Other notable privacy threat modeling approaches and frameworks, e.g., FPFSD [44] and PriS [45] exist in scholarly literature, however, these have different goals to ours. For instance, having a focus on the organisational goals and business processes of a system (e.g., PriS [45] ), and giving advise for privacy enhancing mechanisms for software architectures (e.g., FPFSD [45] ). In our case, our main focus is on risk analysis. Moreover, there are other assessment based frameworks, such as SDM [46] and CNIL [47] , that function as privacy impact assessment (PIA) methodologies. Specifically, SDM and CNIL are designed to build and demonstrate compliance with the EU General Data Protection Regulation (GDPR) principles [48] . Achieving compliance to the GDPR or other regulations is not the main scope of our work. Nonetheless, when we formally model the smart home in Section 5.1, we use aspects derived from the GDPR, e.g., the data processing purpose, for capturing privacy-related attributes.

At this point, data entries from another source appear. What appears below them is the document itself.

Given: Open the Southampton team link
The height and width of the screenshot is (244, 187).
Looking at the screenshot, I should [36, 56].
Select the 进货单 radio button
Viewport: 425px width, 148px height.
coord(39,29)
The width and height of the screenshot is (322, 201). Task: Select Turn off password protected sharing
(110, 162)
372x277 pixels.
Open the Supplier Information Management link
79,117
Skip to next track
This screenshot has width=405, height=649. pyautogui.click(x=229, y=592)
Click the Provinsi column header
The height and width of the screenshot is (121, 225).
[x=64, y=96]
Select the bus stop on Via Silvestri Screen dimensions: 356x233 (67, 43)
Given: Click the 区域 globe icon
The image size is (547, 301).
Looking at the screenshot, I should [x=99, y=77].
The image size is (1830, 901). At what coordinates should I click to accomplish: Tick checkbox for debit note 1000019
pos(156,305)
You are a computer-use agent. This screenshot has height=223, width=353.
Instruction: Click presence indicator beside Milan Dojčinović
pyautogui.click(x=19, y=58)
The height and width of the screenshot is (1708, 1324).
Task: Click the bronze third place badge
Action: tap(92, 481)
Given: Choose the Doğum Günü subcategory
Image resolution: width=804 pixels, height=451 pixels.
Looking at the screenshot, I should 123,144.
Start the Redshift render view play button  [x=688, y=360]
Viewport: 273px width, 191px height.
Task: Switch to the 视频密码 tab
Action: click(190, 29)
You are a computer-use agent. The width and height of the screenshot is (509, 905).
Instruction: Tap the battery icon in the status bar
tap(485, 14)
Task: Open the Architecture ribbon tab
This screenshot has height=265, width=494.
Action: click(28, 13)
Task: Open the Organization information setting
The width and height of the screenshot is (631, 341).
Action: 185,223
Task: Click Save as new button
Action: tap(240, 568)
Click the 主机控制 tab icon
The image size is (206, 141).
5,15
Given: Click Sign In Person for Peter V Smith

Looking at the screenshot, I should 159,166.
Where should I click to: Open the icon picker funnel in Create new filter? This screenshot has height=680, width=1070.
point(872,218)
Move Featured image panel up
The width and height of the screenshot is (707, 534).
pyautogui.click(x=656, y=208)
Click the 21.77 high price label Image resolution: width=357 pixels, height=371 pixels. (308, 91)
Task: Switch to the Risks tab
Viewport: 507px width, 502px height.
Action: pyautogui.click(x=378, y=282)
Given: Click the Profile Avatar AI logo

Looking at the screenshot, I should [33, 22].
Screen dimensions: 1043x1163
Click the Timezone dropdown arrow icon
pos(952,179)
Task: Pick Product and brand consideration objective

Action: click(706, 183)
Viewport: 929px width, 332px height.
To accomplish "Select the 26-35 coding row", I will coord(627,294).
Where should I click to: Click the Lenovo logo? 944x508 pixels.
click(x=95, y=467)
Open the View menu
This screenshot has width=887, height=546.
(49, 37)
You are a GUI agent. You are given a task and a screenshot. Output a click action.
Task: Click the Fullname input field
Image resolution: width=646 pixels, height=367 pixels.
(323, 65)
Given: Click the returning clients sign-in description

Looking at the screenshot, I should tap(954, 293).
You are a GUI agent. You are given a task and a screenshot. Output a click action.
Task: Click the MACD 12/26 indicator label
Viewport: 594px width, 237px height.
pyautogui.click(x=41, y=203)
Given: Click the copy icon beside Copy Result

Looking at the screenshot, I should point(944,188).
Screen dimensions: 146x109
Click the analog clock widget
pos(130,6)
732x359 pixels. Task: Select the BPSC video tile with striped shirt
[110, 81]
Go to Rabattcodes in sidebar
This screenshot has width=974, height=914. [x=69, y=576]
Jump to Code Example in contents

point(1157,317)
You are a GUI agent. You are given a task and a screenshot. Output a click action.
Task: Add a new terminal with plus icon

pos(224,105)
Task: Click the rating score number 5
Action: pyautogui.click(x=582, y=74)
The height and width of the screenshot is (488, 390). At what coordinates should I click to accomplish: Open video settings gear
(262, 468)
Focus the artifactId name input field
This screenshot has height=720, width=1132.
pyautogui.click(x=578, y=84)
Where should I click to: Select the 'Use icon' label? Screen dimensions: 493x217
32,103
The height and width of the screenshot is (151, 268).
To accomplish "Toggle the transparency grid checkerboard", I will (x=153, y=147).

Comparison to related work. In this paper, we adopt a similar approach to QTMM for modeling attacks and quantifying privacy risks. However, unlike QTMM, we model the system using a formal system specification rather than using a Data Flow Diagram (DFD). While DFDs can be used to identify threats, their use is restricted, especially when it comes to representing specific system properties that could help an automated analysis of risks. A second difference is that, unlike the previously described research works, PRASH is not intended to provide a generic or complete methodology. It is instead focused on smart homes, and it is designed to help persons who are concerned about privacy risks in their homes as a result of smart home technology implementation. Consequently, we create metrics and associated guidelines designed for measuring the privacy exposure of a smart home in a quantitative manner. For developing these metrics, and given the similar data-intensive nature of CSSs to smart homes, we use EPIC as a reference for constructing the metrics. However, different to both EPIC and QTMM, we also incorporate the dynamic element of a threat agent. An advantage of including threat agents into threat modeling is that more effective protection strategies can be identified that cater for more realistic attack scenarios.

Several papers focus on providing models or theoretical frameworks for the identification and analysis of risks, i.e., risk analysis, in relation to the smart home. Typically, a framework tends to give an organized structure of concepts and other things and sometimes offering guidance and direction, whereas a model represents or explains the operation and mechanism of some concept, typically developed within a framework [49] . In the majority of the reviewed literature, the development of a framework is the main contribution when it comes to risk analysis applied to smart homes ( Table 2) .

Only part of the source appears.